(Excerpt from a dataset)
------------------------------------------------------------
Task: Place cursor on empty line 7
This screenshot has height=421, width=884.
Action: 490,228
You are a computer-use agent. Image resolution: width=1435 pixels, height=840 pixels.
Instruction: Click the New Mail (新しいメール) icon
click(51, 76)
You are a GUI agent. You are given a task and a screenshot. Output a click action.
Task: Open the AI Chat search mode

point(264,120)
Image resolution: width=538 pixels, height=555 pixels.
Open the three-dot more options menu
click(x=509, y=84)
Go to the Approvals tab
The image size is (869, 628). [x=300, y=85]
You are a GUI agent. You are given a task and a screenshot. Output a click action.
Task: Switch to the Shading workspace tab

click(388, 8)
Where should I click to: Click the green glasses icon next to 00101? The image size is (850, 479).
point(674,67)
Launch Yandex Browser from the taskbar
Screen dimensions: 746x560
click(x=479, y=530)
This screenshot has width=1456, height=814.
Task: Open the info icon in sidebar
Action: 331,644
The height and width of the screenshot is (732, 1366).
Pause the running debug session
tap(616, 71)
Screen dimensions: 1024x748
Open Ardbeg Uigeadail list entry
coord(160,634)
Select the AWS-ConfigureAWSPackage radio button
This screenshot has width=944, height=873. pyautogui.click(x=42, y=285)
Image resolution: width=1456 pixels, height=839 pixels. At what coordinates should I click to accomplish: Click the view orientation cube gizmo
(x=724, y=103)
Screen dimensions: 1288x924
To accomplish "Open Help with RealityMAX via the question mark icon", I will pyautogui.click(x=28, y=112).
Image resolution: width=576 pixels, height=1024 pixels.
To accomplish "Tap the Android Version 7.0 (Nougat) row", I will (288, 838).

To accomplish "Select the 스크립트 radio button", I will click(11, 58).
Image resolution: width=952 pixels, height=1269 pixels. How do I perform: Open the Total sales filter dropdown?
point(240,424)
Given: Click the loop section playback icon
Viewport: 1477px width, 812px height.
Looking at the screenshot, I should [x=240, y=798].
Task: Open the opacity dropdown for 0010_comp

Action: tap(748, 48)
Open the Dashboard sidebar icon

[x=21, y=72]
------------------------------------------------------------
## SHORT EXERCISE
Render the listing above as a JSON list of strings, one string per line, leaving out blank lines.

## EXERCISE RESPONSE
[
  "Task: Place cursor on empty line 7",
  "This screenshot has height=421, width=884.",
  "Action: 490,228",
  "You are a computer-use agent. Image resolution: width=1435 pixels, height=840 pixels.",
  "Instruction: Click the New Mail (新しいメール) icon",
  "click(51, 76)",
  "You are a GUI agent. You are given a task and a screenshot. Output a click action.",
  "Task: Open the AI Chat search mode",
  "point(264,120)",
  "Image resolution: width=538 pixels, height=555 pixels.",
  "Open the three-dot more options menu",
  "click(x=509, y=84)",
  "Go to the Approvals tab",
  "The image size is (869, 628). [x=300, y=85]",
  "You are a GUI agent. You are given a task and a screenshot. Output a click action.",
  "Task: Switch to the Shading workspace tab",
  "click(388, 8)",
  "Where should I click to: Click the green glasses icon next to 00101? The image size is (850, 479).",
  "point(674,67)",
  "Launch Yandex Browser from the taskbar",
  "Screen dimensions: 746x560",
  "click(x=479, y=530)",
  "This screenshot has width=1456, height=814.",
  "Task: Open the info icon in sidebar",
  "Action: 331,644",
  "The height and width of the screenshot is (732, 1366).",
  "Pause the running debug session",
  "tap(616, 71)",
  "Screen dimensions: 1024x748",
  "Open Ardbeg Uigeadail list entry",
  "coord(160,634)",
  "Select the AWS-ConfigureAWSPackage radio button",
  "This screenshot has width=944, height=873. pyautogui.click(x=42, y=285)",
  "Image resolution: width=1456 pixels, height=839 pixels. At what coordinates should I click to accomplish: Click the view orientation cube gizmo",
  "(x=724, y=103)",
  "Screen dimensions: 1288x924",
  "To accomplish \"Open Help with RealityMAX via the question mark icon\", I will pyautogui.click(x=28, y=112).",
  "Image resolution: width=576 pixels, height=1024 pixels.",
  "To accomplish \"Tap the Android Version 7.0 (Nougat) row\", I will (288, 838).",
  "To accomplish \"Select the 스크립트 radio button\", I will click(11, 58).",
  "Image resolution: width=952 pixels, height=1269 pixels. How do I perform: Open the Total sales filter dropdown?",
  "point(240,424)",
  "Given: Click the loop section playback icon",
  "Viewport: 1477px width, 812px height.",
  "Looking at the screenshot, I should [x=240, y=798].",
  "Task: Open the opacity dropdown for 0010_comp",
  "Action: tap(748, 48)",
  "Open the Dashboard sidebar icon",
  "[x=21, y=72]"
]